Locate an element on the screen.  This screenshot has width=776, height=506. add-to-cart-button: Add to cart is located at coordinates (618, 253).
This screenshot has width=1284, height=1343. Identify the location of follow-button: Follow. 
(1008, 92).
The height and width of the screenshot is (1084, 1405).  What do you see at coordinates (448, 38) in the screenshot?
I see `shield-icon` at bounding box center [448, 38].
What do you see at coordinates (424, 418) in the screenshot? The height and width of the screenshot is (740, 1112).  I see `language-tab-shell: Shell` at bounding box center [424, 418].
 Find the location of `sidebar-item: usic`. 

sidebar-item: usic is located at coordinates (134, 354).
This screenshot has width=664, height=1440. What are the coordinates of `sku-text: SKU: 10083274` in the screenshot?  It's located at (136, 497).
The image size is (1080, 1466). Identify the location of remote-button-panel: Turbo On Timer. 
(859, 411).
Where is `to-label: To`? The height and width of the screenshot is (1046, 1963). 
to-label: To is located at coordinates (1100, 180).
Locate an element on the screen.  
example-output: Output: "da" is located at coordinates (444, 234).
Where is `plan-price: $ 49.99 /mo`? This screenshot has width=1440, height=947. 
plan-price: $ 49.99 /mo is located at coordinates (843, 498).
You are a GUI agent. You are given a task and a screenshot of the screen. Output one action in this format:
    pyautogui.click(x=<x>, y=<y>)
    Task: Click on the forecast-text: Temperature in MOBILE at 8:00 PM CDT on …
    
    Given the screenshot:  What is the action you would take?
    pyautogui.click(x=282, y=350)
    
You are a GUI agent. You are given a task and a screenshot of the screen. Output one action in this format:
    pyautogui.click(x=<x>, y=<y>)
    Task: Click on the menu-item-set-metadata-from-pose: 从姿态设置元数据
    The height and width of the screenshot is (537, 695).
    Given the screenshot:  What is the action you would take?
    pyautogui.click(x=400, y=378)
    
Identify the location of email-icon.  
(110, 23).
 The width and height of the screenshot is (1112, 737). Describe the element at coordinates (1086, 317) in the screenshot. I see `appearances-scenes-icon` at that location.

- **What you should do**: Show every line in the listing above that contains the string "sidebar".

- **Your response**:
 Find the location of `sidebar-item: usic`. 
sidebar-item: usic is located at coordinates (134, 354).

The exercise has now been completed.